На рыжей клеенчатой бирке, свисающей с ручки ребенка, расплывались синие чернила. «Девочка, 3900 г, 49 см».
– Ручки две, ножки две, – без тени улыбки перечисляла медсестра, – сдаю по описи...
– А почему она такая?.. – разочарованно спросила тоненькая девушка в больничном халате.
Даже этот стоящий колом синий балахон не унизил ее красоту. Красота рвалась в разные стороны из уродливого синего халата: нахально полыхал румянец вместо обычной послеродовой бледности, по бесполезным местным целям стреляли глаза, сверху из халата на медсестру нацелилась грудь, смуглая, пышная, с тонкой голубой жилкой... Уж грудей-то разных медсестра перевидала за десять лет работы в роддоме Эрисмана столько... Но сейчас, при виде этой, ей подумалось, что для кормления чахлого ребенка такая красота не предназначена, а предназначена только для любви. Снизу на медсестру наступали ноги. Не просто ноги как непременная принадлежность всех рожениц, а Ноги... тонкие щиколотки, круглые коленки, пухлая розовая красота под распахнувшимся подолом казенного халата...– Ребенок как ребенок, не красавица, так что ж!

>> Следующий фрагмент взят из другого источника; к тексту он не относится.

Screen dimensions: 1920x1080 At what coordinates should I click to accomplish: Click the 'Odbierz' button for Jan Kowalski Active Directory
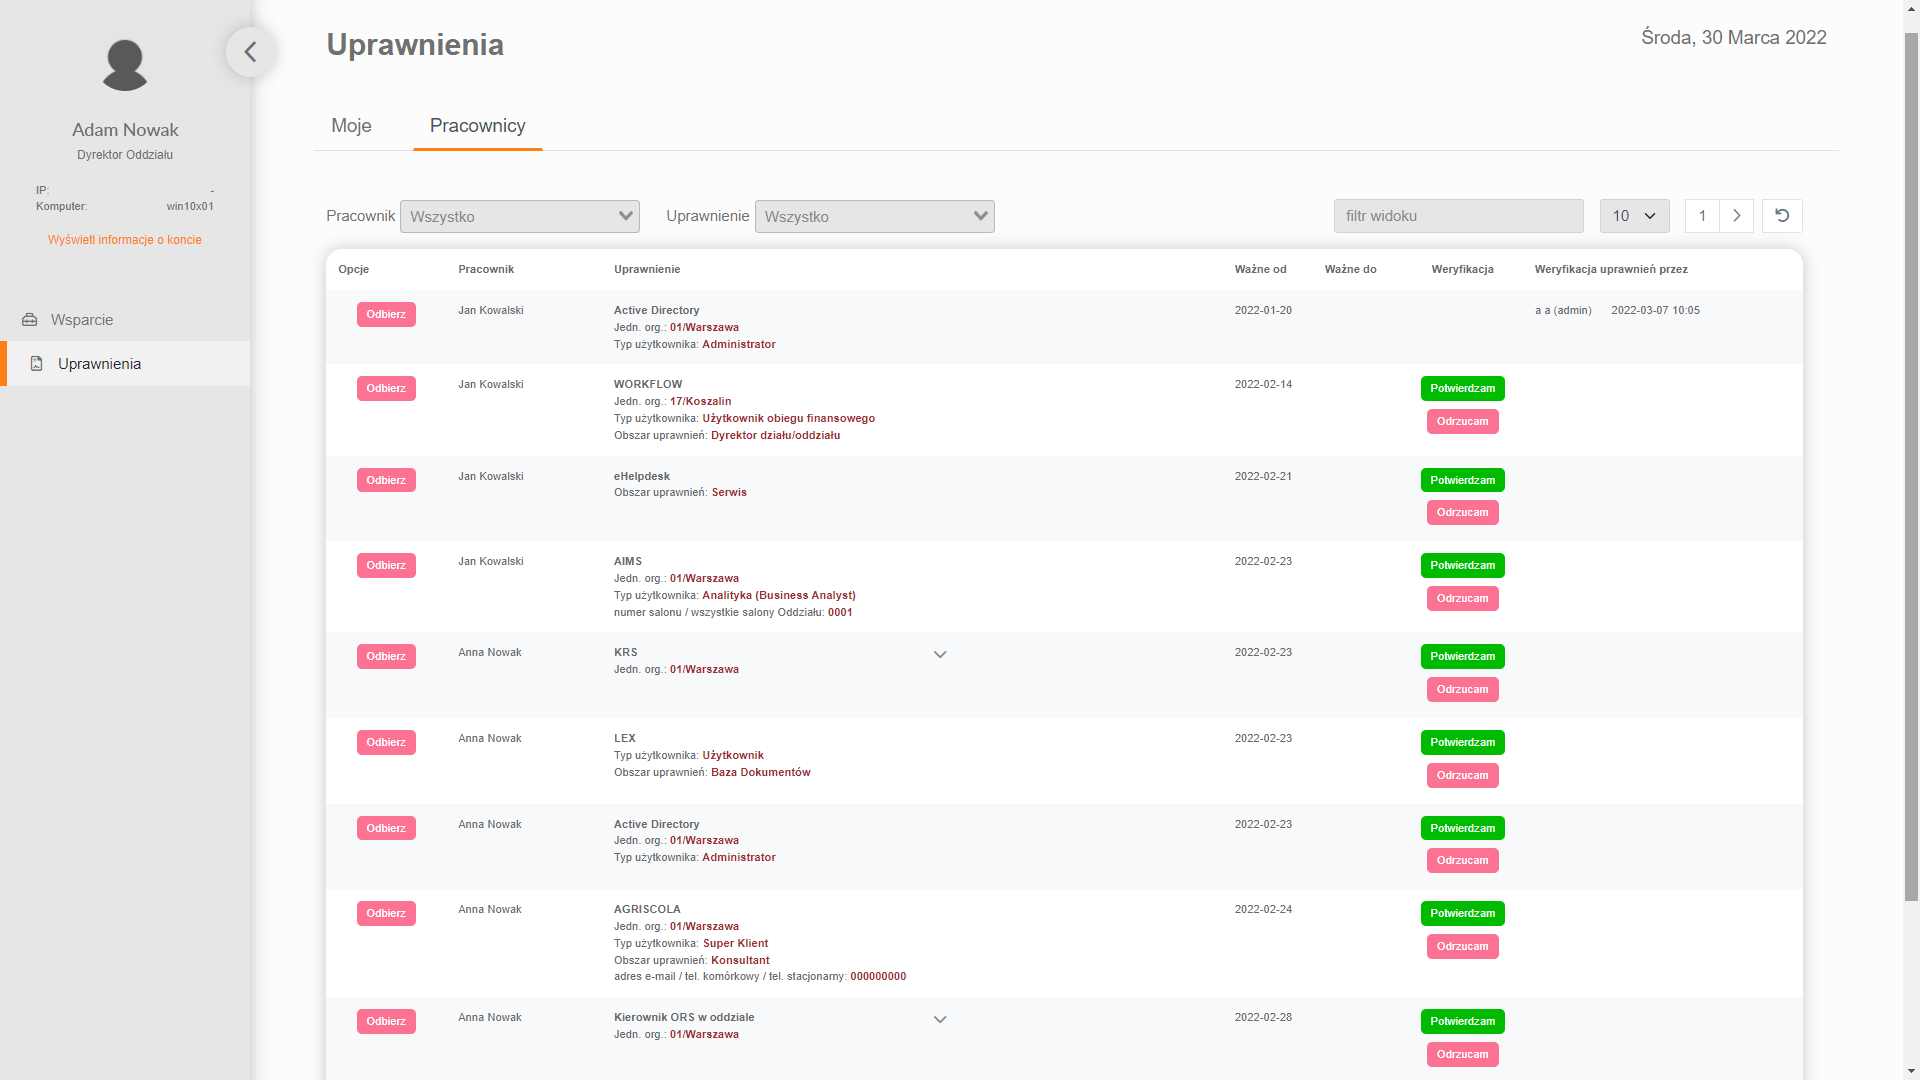tap(385, 314)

Сестра Надя нарочито равнодушно пожала плечами, предвосхищая вопросы и ясно показывая, что не потерпит никаких неуставных отношений с этой неположенно румяной красавицей. Скажите, пожалуйста, какая! Ей и роды нипочем! Нет, не будет эта красотуля хорошей матерью, вот как пить дать, не будет! Няня тетя Шура сказала Ане:
– Чтой-то девчонка твоя на тебя непохожая!
Аня жалобно на нее посмотрела, тогда тетя Шура решила ее подбодрить:
– Ну не красавица она, так что теперь! Не всем же красавицами жить!

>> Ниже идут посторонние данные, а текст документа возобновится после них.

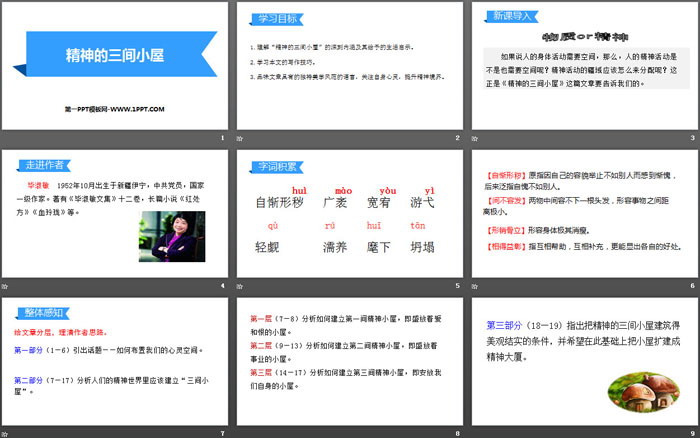
Task: Click the red term '【相得益彰】'
Action: point(506,245)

«Я так мечтала о мальчике! Думала, будет богатырь с золотыми кудрями, – пожаловалась Аня в записке домой, – а у меня девочка. Няня тетя Шура сказала, некрасивая, на меня не похожа».«Девочка некрасивая». Костя прочитал Анину записку с кратким донесением и подумал: не может быть, чтобы некрасивая. Просто сама Аня так очаровательна, что по сравнению с ней остальные кажутся посредственными. А уж младенцу нескольких дней от роду и вовсе нет возможности с ней конкурировать.
Костя посылал ей в роддом смешные записочки со стихами и рисунками.
У медсестры у Нади
Весь ротик был в помаде.
У медсестры у Ксюши
Свисали комья туши.
У медсестры у Яны
Размазались румяна,
А няня тетя Шура
Была ужасной дурой.
Костя очень старался утешить Аню из-за того, что у нее такая некрасивая дочка. Сама Аня и беременная была красивой, а без живота, должно быть, просто ослепительная. Можно упасть и умереть тут же, на ступеньках роддома... Красавица Аня выплыла к встречающим, лучезарно улыбаясь. За ней, прямая и скучная, как градусник, вышагивала медсестра с кульком Машей.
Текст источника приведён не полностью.